In statistics-speak, it appears that Goldman's CFO was expecting the financial markets to be normally distributed when they're anything but.

And how the dominoes fall
Suddenly, you have a number of very distressing events coming to pass. Financial players who were buying risk suddenly have to assume huge losses that they hadn't expected could possibly come to pass. Those players that thought they were safe and sound because they were offloading risk are now scared stiff because they're realizing that they're still swimming in the stuff.

As a result, nobody trusts anybody else, and there isn't a banker in the world that wants to sneeze the wrong way, let alone part with any cash. So we're left with financial piping that's frozen solid and a global economy that's being held hostage by this financial standoff.

Defusing the problem
I'm no big fan of government intervention in general, but in a panic like we're having today, I see it as highly warranted.
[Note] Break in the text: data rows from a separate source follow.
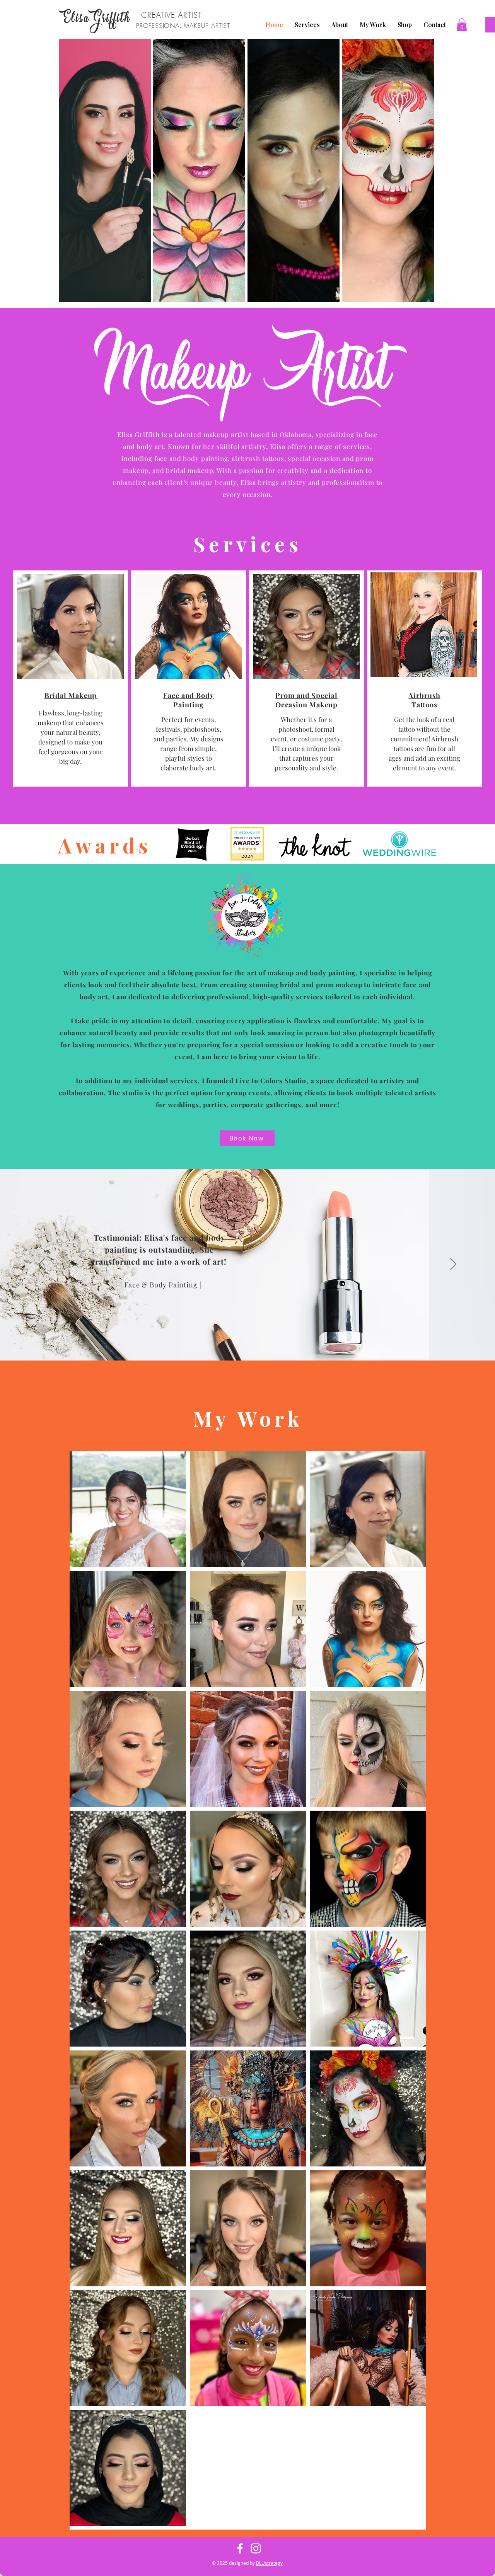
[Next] (453, 1264)
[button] (461, 24)
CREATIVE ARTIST (171, 15)
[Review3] (240, 1345)
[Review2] (247, 1345)
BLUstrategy (269, 2563)
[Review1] (254, 1345)
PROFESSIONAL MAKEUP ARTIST (183, 25)
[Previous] (42, 1264)
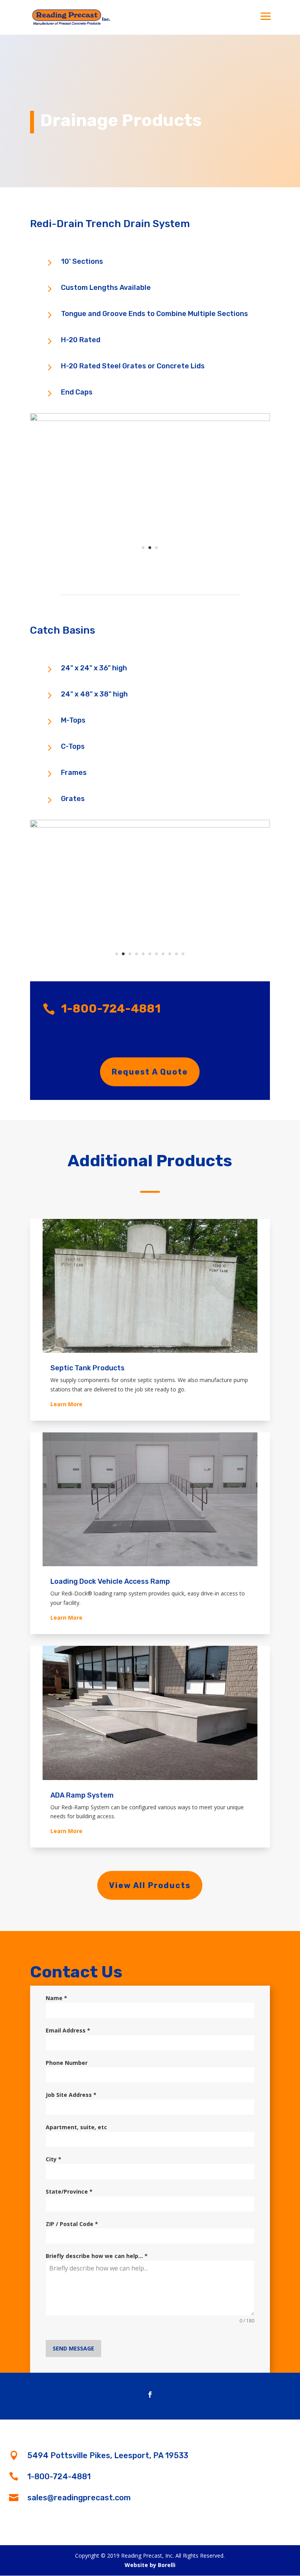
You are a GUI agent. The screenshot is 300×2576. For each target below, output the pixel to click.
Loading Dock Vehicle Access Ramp (110, 1581)
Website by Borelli (150, 2565)
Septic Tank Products (87, 1368)
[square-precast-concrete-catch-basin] (150, 825)
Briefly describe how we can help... (97, 2256)
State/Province (69, 2191)
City (53, 2159)
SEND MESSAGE (73, 2348)
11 (183, 953)
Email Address (68, 2030)
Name (56, 1998)
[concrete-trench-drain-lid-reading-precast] (150, 419)
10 (176, 953)
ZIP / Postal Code (72, 2224)
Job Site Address (71, 2094)
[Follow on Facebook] (150, 2394)
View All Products (150, 1885)
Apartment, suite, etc (76, 2127)
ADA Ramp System (82, 1795)
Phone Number (67, 2062)
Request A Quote (150, 1072)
I think of the government efforts like a bomb team heading into a booby-trapped building to examine where the explosives are and defuse them as quickly as possible.

There's no guarantee that they won't fail and set off a big explosion, but if they do nothing, those bombs are guaranteed to go boom.

In the meantime, though, the plunging market is creating the type of environment where fortunes will be made. Stocks like Microsoft (NASDAQ:MSFT) -- which has little need for debt or capital raises -- have taken a beating with the rest of the market. As has Berkshire Hathaway, a company that holds more cash than I care to think about and that's run by probably the greatest investment mind to ever meet Mr. Market.

So go ahead, marvel at the spectacular collapse that's going on right now. But don't let it spook you from holding onto -- or better yet, buying -- the great companies out there that are selling at sweet discounts.